-- TASK ITEM --
Once you find the line below that has "Where should I click to: Select", output it and every line after it exactly, stopping after the line that has "Open the highlighted week2_notes at top", with no pictures.

━━━━━ DATA PROVIDED

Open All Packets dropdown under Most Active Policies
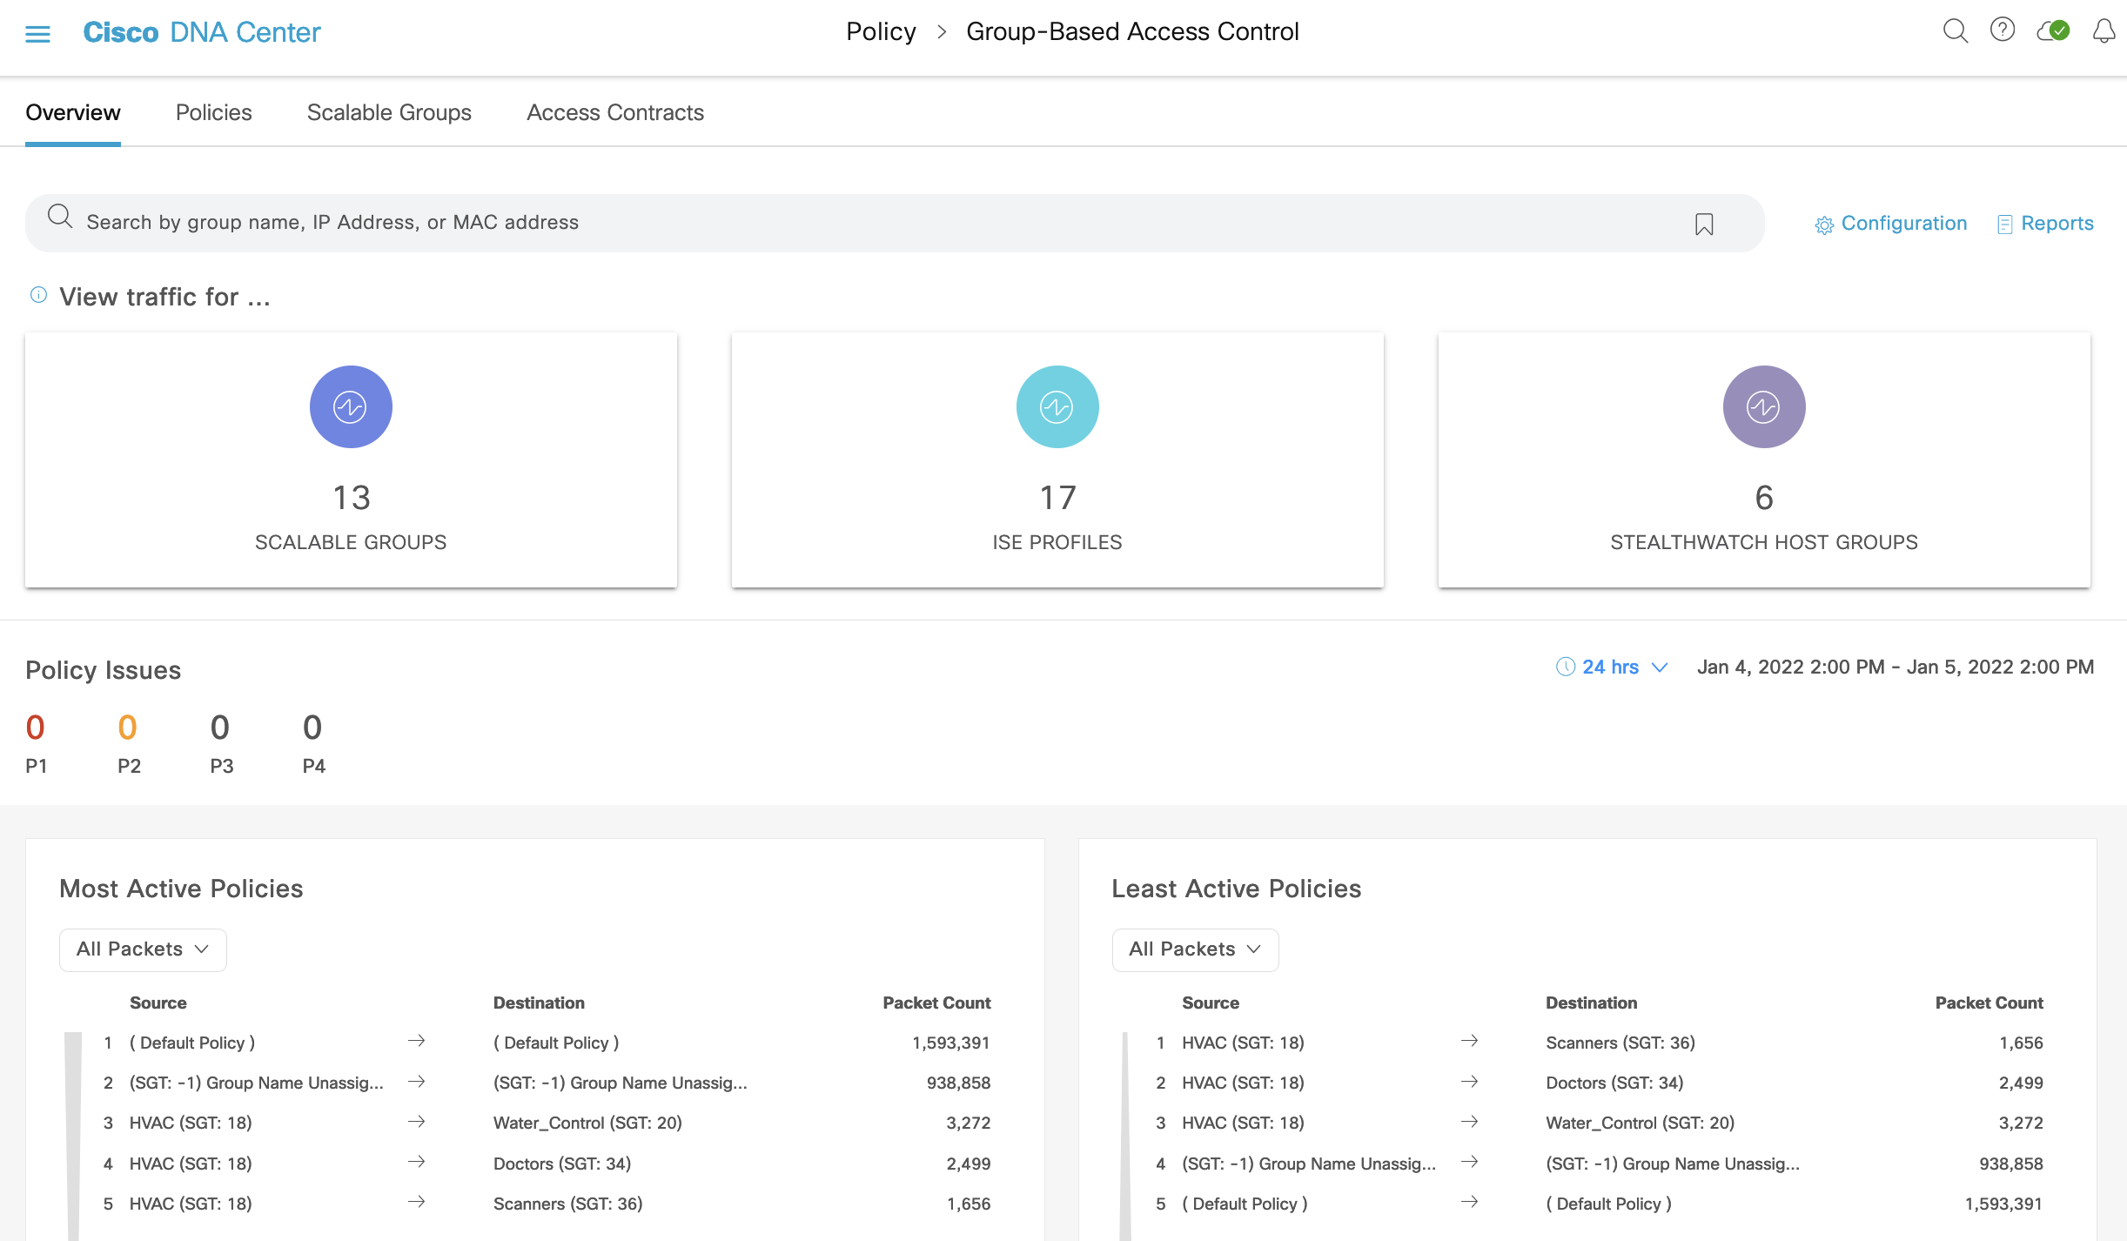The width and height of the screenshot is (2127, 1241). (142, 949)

━━━━━━━━━━
━━━━━ DATA PROVIDED

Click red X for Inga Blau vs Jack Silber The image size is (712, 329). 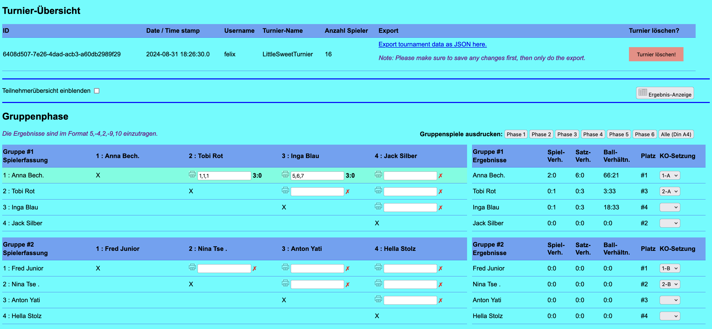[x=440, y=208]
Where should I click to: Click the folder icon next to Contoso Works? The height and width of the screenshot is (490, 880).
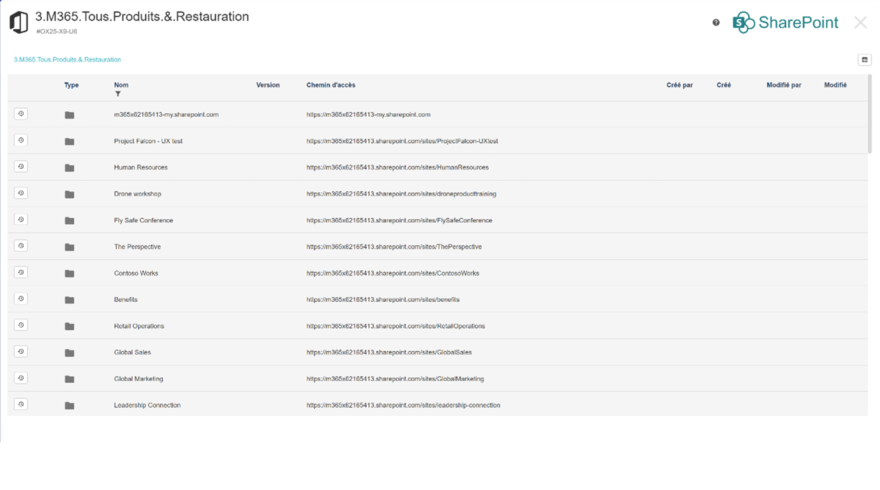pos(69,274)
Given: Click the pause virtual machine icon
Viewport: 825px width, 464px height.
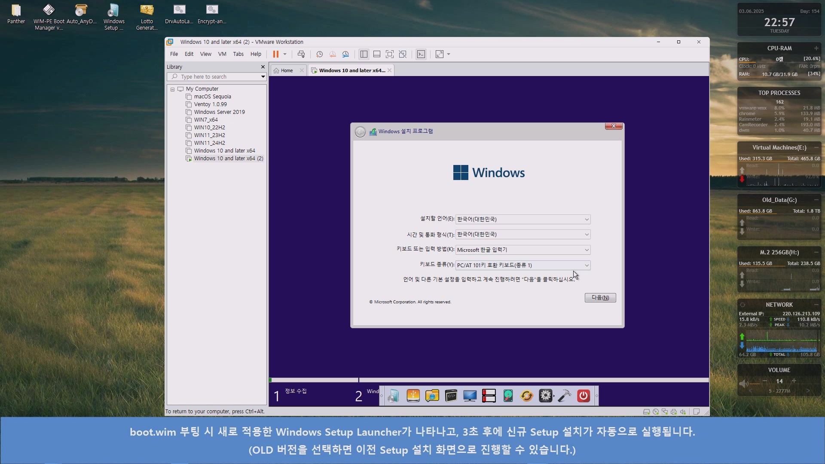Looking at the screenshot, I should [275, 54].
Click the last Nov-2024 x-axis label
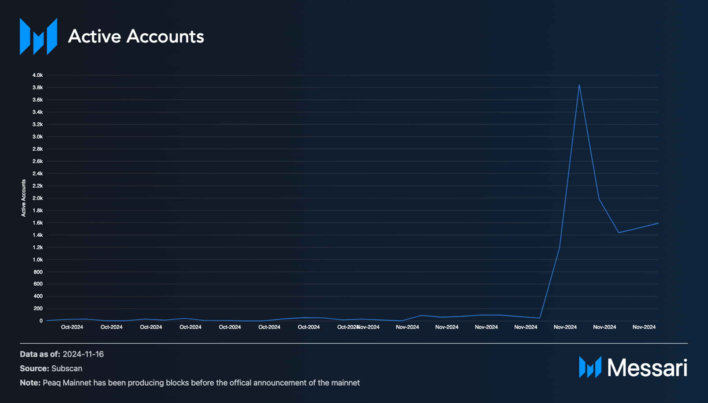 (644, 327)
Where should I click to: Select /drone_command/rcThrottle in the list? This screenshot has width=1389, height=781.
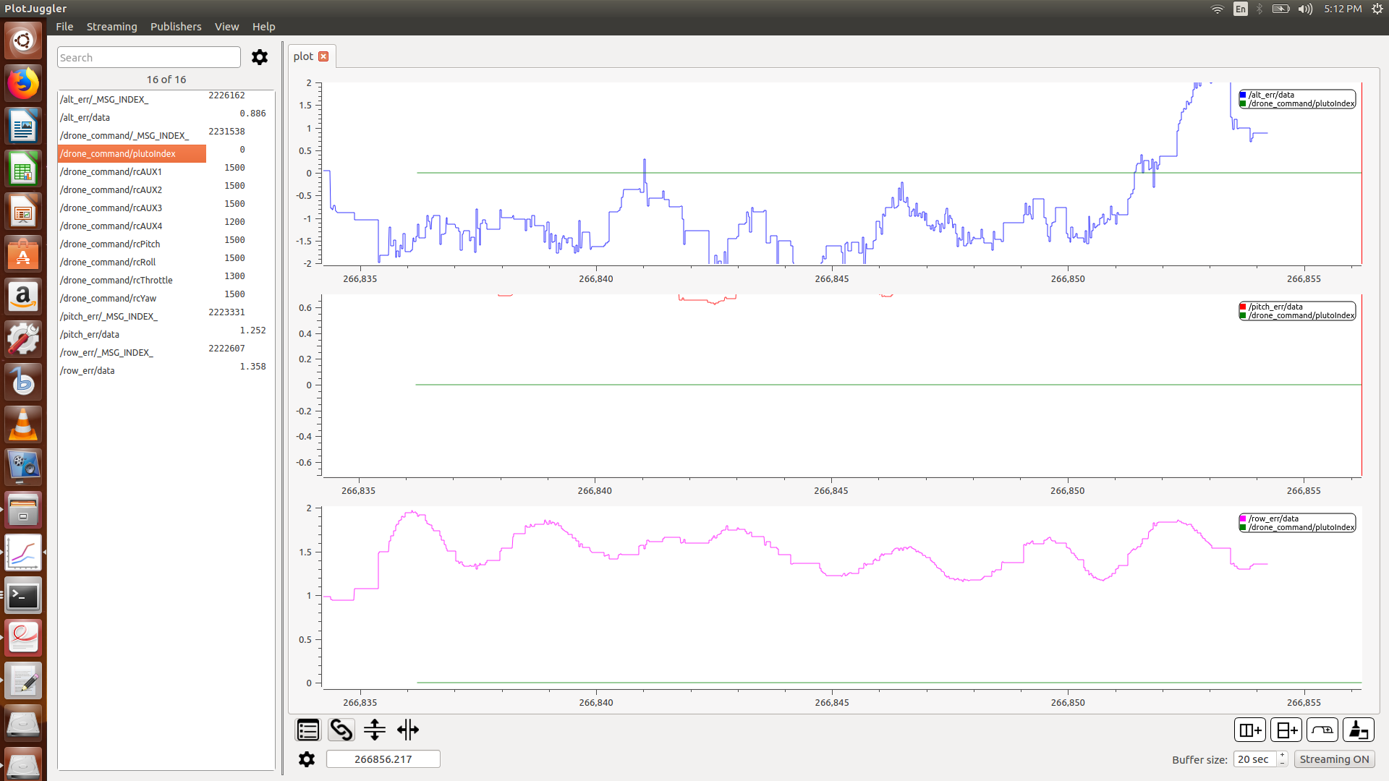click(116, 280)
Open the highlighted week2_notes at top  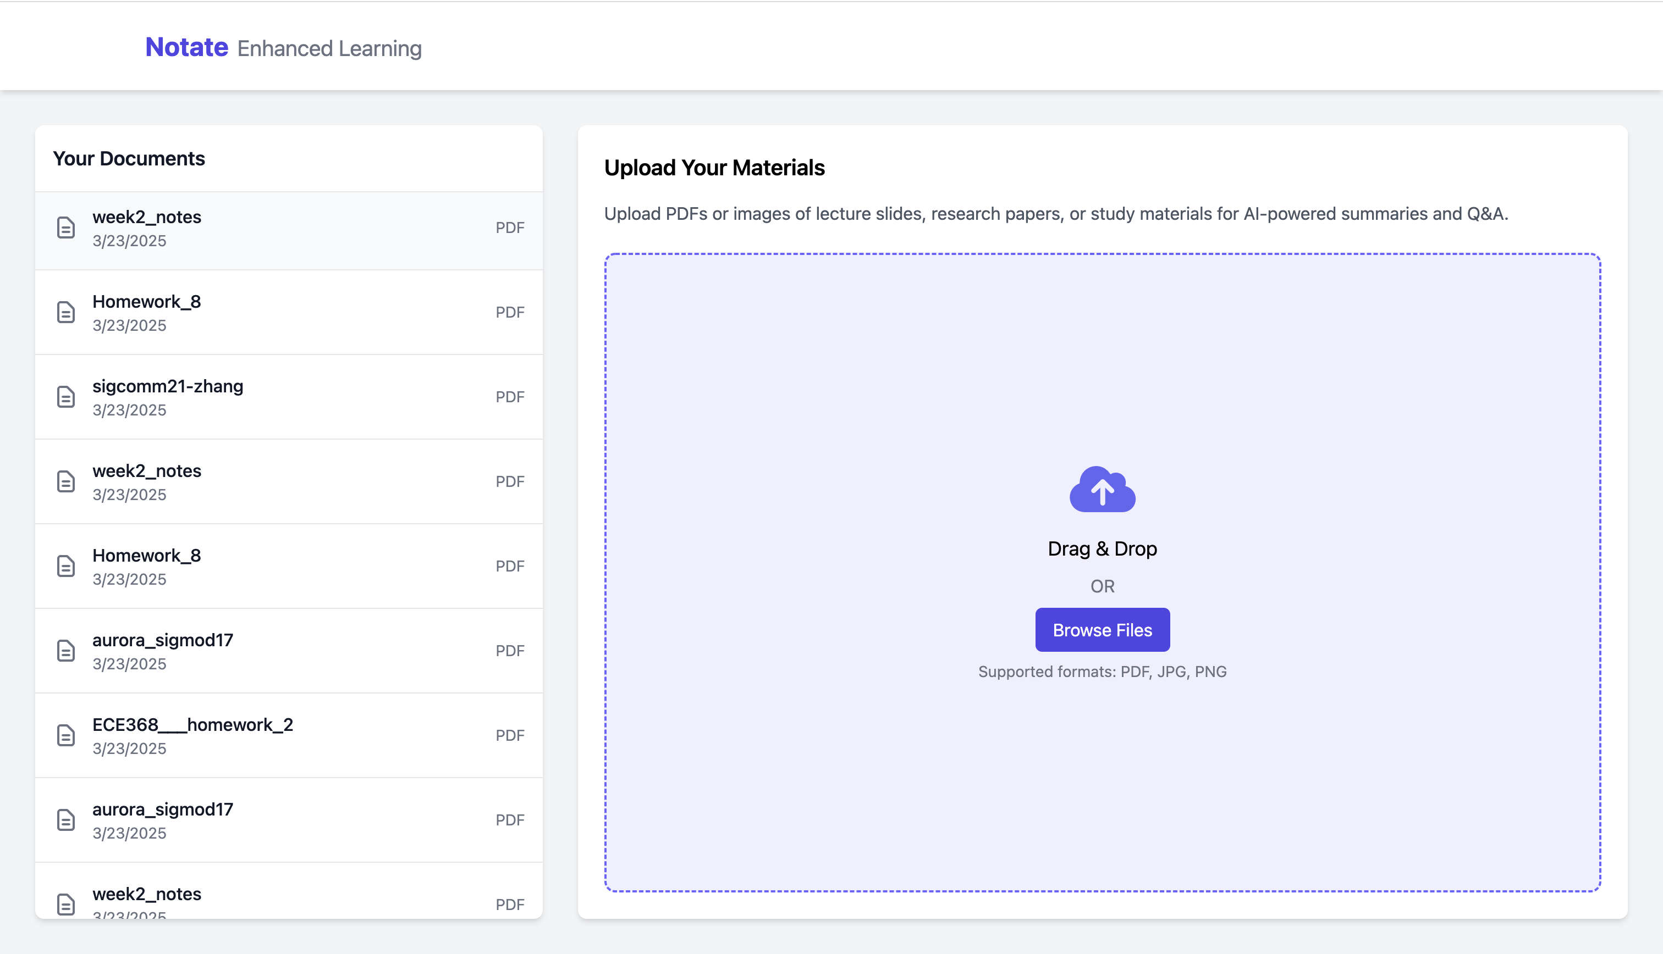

━━━━━━━━━━
━━━━━ DATA PROVIDED

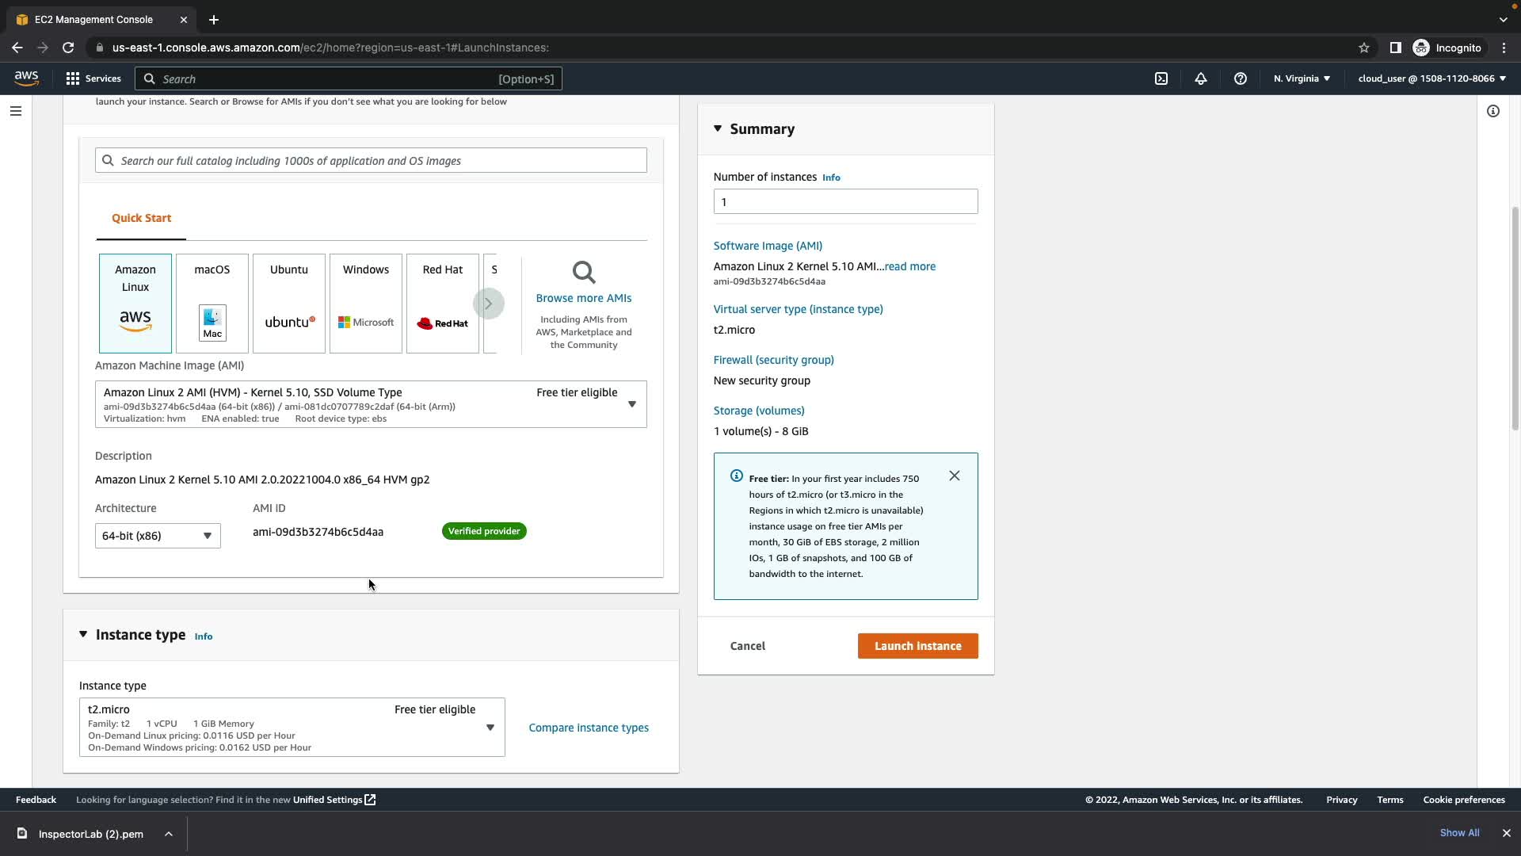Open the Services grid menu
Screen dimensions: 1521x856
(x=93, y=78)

━━━━━━━━━━

-- TASK RESPONSE --
Where should I click to: Select /drone_command/rcThrottle in the list? This screenshot has width=1389, height=781.
click(116, 280)
Open the highlighted week2_notes at top  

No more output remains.